Majorana qubit decoherence by quasiparticle poisoning

We consider the problem of quasiparticle poisoning in a nanowire-based realization of a Majorana qubit, where a spin-orbit-coupled semiconducting wire is placed on top of a (bulk) superconductor. By making use of recent experimental data exhibiting evidence of a low-temperature residual nonequilibrium quasiparticle population in superconductors, we show by means of analytical and numerical calculations that the dephasing time due to the tunneling of quasiparticles into the nanowire may be problematically short to allow for qubit manipulation.

Figure 1

Schematic circuit representation of the superconductor/topological-nanowire system. The interface that separates the two subystems acts as a tunnel junction, with tunnel resistance $R_{\mathrm{T}}$ and capacitance $C$. The internal impedance $Z_{\mathrm{S}}$ and $Z_{\mathrm{NW}}$ of the superconductor and the nanowire are combined in the text in a single global environmental impedance $Z\left(\omega \right)$. An external voltage bias between the two sides of the junction can be present.

Figure 2

Equivalent circuit for the SC/TSC system in the case of a single-mode environment.

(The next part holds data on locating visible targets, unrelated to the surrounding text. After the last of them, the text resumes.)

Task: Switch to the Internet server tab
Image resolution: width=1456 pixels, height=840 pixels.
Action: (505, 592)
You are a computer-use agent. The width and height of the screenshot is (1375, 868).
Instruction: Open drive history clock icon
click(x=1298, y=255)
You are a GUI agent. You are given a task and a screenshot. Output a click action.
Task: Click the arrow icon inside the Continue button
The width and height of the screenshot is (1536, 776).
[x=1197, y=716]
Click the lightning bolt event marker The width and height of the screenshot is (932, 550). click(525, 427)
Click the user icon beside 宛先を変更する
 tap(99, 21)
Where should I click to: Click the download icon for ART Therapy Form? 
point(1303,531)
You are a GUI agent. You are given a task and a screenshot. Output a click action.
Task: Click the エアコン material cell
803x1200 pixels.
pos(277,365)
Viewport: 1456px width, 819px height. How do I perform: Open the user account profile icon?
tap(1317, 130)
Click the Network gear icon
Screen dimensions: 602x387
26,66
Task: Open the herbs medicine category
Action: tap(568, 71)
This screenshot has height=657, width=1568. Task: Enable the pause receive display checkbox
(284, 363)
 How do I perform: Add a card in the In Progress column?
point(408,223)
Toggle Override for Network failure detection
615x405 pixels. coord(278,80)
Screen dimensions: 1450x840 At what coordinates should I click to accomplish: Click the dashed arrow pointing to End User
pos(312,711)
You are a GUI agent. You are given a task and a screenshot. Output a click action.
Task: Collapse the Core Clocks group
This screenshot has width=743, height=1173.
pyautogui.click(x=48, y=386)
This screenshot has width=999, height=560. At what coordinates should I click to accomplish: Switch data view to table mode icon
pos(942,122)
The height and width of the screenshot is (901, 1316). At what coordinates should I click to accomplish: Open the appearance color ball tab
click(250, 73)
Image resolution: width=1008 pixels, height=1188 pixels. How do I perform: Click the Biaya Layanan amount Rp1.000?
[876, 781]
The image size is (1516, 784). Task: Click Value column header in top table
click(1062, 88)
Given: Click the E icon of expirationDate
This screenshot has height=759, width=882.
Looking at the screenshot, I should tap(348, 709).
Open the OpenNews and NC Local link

The environment is modeled with a single inductance $L$ with impedance $Z\left(\omega \right)=i\omega L$, corresponding to a total impedance $\Re \mathrm{e}\left[Z_{\mathrm{t}}\left(\omega \right)\right]\sim [\delta (\omega +{\omega }_{\mathrm{R}})+\delta (\omega -{\omega }_{\mathrm{R}})]$ (plotted in the inset).

Figure 3

Same as in Fig. 2, but with a different environmental impedance. Here, the environment is modeled by $Z=R$, and the resulting Lorentzian total impedance is shown in the inset, where ${\omega }_{\mathrm{C}}=1/\left(RC\right)=g{E}_{\mathrm{C}}/\pi \hslash$.

Figure 4

Behavior of the probability function $P\left(E\right)$ as a function of the energy exchange measured in units of $E_{\mathrm{C}}$. For large environment resistances (small $g$) the junction releases a typical energy amount of the order of the charging energy. For small resistances (large $g$), the energy that is exchanged shrinks to zero, and one recovers a situation with independent quasiparticles and junction degrees of freedom. The curves have been obtained through numerical integration.

Figure 5

Dimensionless quasiparticle tunneling rate as a function of environmental dimensionless conductance $g$. The red curve refers to the case ${\Delta }_{\mathrm{S}}=10E_{\mathrm{C}}$, ${\Delta }_{\mathrm{T}}=5E_{\mathrm{C}}$, and no observable dependence on $g$ is noticed at this scale. The cyan curve has been obtained for ${\Delta }_{\mathrm{S}}=100E_{\mathrm{C}}$, ${\Delta }_{\mathrm{T}}=50E_{\mathrm{C}}$, and the corresponding values of ${\Gamma }_{\mathrm{qp}}$ are slightly lower in this case.

Figure 6

Same as in Fig. 5, but with different parameter values. The cyan curve corresponds to ${\Delta }_{\mathrm{S}}=2E_{\mathrm{C}}$, ${\Delta }_{\mathrm{T}}=E_{\mathrm{C}}$ and the red curve refers to the case ${\Delta }_{\mathrm{S}}=E_{\mathrm{C}}$, ${\Delta }_{\mathrm{T}}=0.5E_{\mathrm{C}}$. In the first case, $({\Delta }_{\mathrm{S}}-{\Delta }_{\mathrm{T}})$ equals $E_{\mathrm{C}}$ and leads to an unbounded increase in ${\Gamma }_{\mathrm{qp}}$ for $g\to 0$. In the second case (and, in general, for $E_{\mathrm{C}}>\delta \Delta$), one observes ${\Gamma }_{\mathrm{qp}}(g\to 0)\to 0$ because the energy exchange $E_{\mathrm{C}}$ provided by the environment is too large to be absorbed by $\delta \Delta$.

Figure 7

Dispersion relation in a one-dimensional wire in the presence of Rashba spin-orbit and Zeeman interaction. The gap at $k=0$ is entirely due to the Zeeman energy $V_{\mathrm{Z}}$. For $\alpha k_{\mathrm{F}}\gg V_{\mathrm{Z}}$, the position of the two minima $\varepsilon ={\varepsilon }_0$ is approximately given by $\pm k_{\mathrm{so}}\equiv \alpha m/{\hslash }^2$. The topological regime requires having the chemical potential lying inside the gap, as shown here; $k_0$ denotes the point at which the dispersion crosses the representative midgap level $\varepsilon =0$.